### TEXT SHOWN
* * * * * * *

Curl maintainer Daniel Stenberg expresses some frustrations with the vulnerability notification policies maintained by the distros mailing list.

The week before we were about to ship the curl 8.0.0 release, I emailed the distros mailing list again like I have done so many times before and told them about the upcoming six(!) vulnerabilities we were about to reveal to the world.

This time turned out to be different.

Because of our updated policy where the fixes were already committed in a public git repository, the distros mailing list’s policy says that if there is a public commit they consider the issue to be public and thus they refuse to accept any embargo.

What they call embargo I of course call heads-up time.

The kernel project has run into similar issues in the past.


to post comments

Get rid of the distro embargo period

Posted Mar 29, 2023 19:56 UTC (Wed) by geofft (subscriber, #59789) [Link] (4 responses)

Honestly, it seems like the right answer here is for distros to automate and streamline the process of releasing security updates so that an embargo period is unnecessary. The embargo can't be perfect, anyway - the distros need to publish their packages to a public repository, and the customers who actually run the code will take some time to pick up that update and install it everywhere. So the embargo period isn't the goal in and of itself; it's a tool to ensure that the time between public awareness of the vulnerability and fixes being applied to the actual systems is as small as possible.

* * * * * * *

### RECORD EXCERPTS
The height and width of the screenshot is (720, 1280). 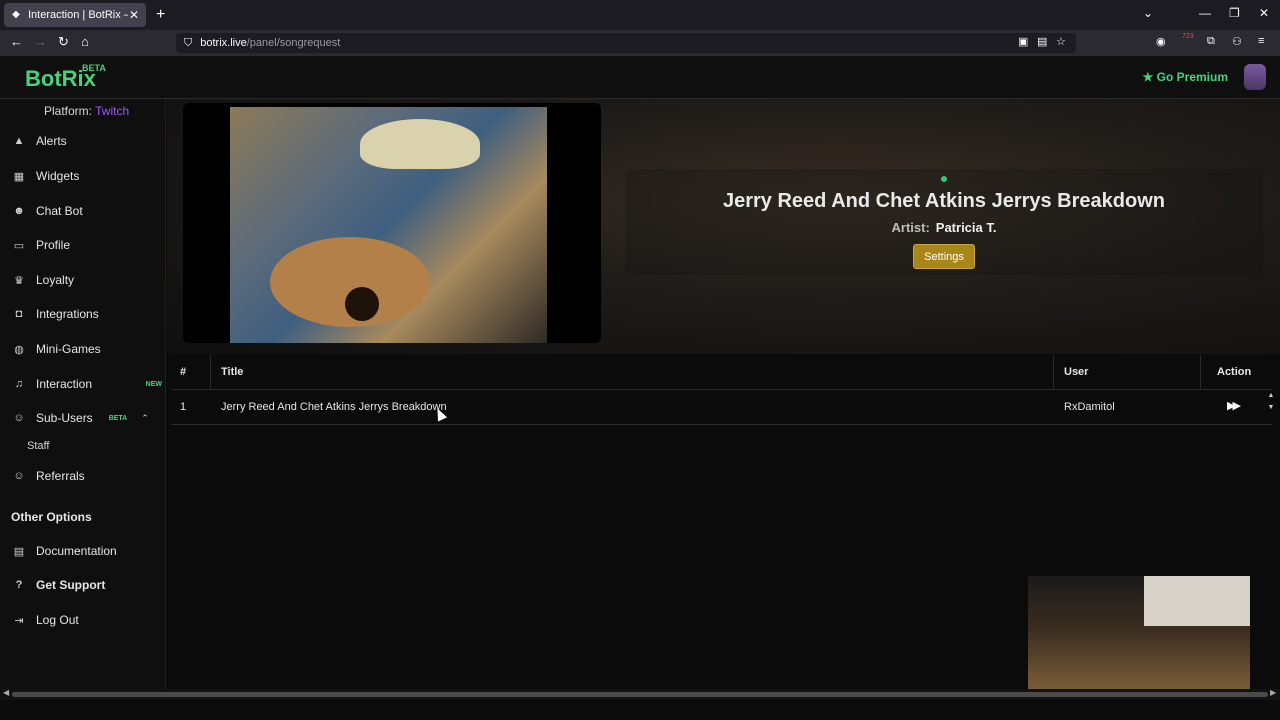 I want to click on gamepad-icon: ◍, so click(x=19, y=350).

* * * * * * *

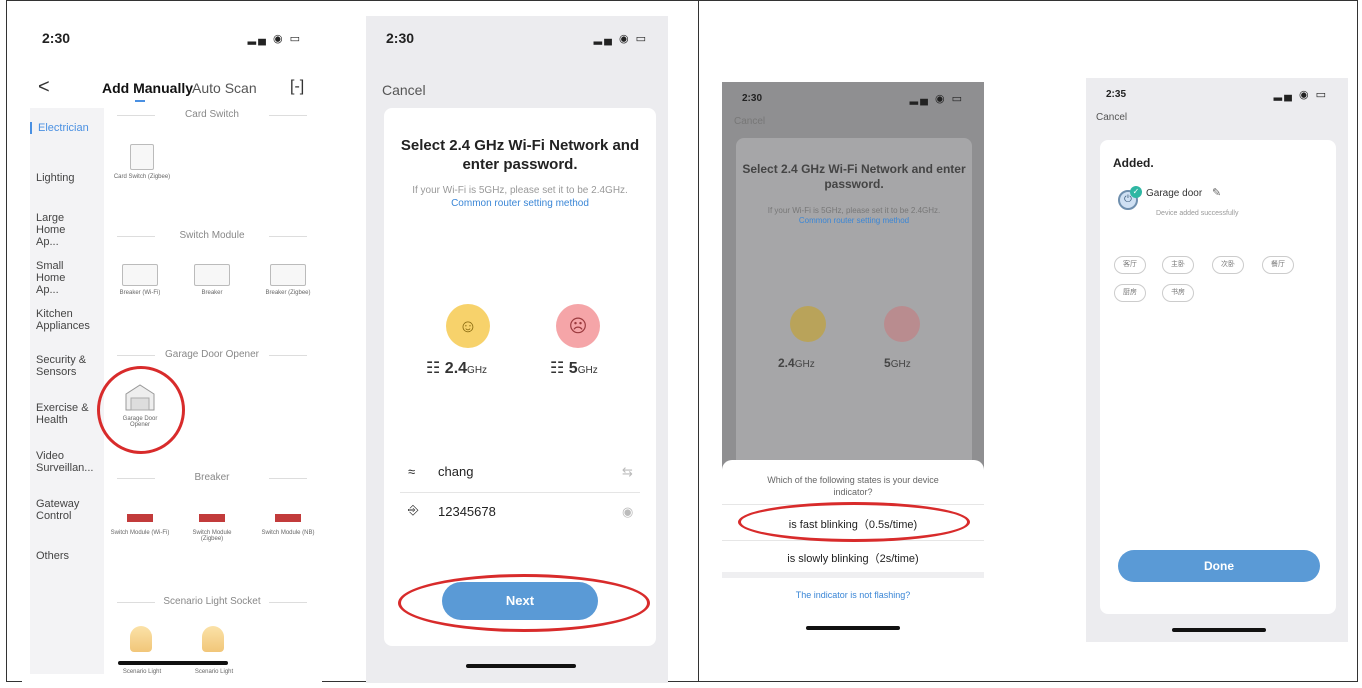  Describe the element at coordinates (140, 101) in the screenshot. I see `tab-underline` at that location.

* * * * * * *

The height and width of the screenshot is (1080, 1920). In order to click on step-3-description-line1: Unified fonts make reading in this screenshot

* * * * * * *

Reproduce the text on curl's vulnerability notices word for word, from "This time turned" to "call heads-up time.". The listing is separate material and has no connection to the text on curl's vulnerability notices.

### YOUR SOLUTION
This time turned out to be different.

Because of our updated policy where the fixes were already committed in a public git repository, the distros mailing list’s policy says that if there is a public commit they consider the issue to be public and thus they refuse to accept any embargo.

What they call embargo I of course call heads-up time.